_WORK ITEM_
Please retype every record exactly as it appears, omitting the pictures.

==== TASK INPUTS

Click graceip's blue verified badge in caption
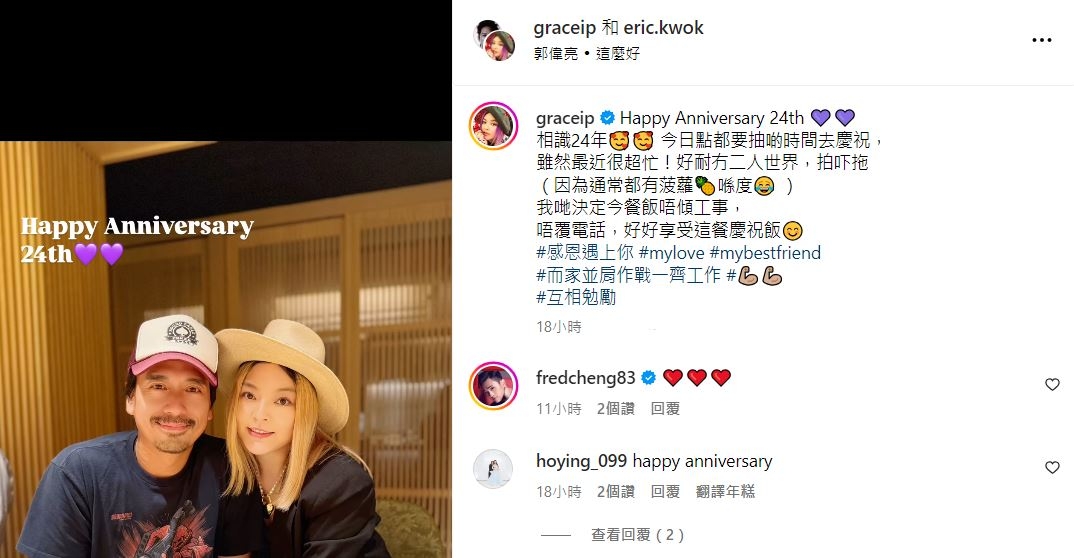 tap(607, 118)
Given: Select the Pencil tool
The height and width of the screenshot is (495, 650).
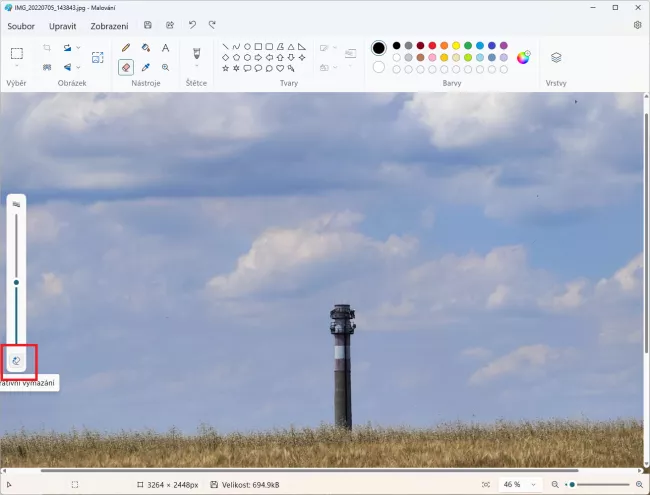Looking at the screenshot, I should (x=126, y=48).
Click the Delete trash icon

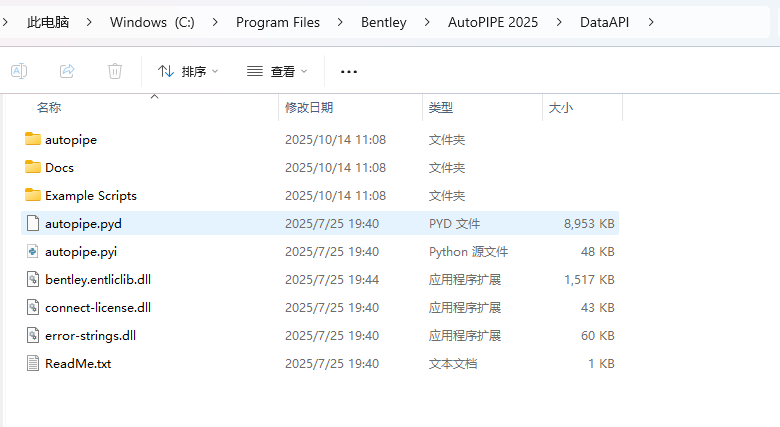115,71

========

_WRITTEN RESPONSE_
Click graceip's blue verified badge in caption
 tap(607, 118)
Given: Select the Pencil tool
The height and width of the screenshot is (495, 650).
Looking at the screenshot, I should (x=126, y=48).
Click the Delete trash icon

115,71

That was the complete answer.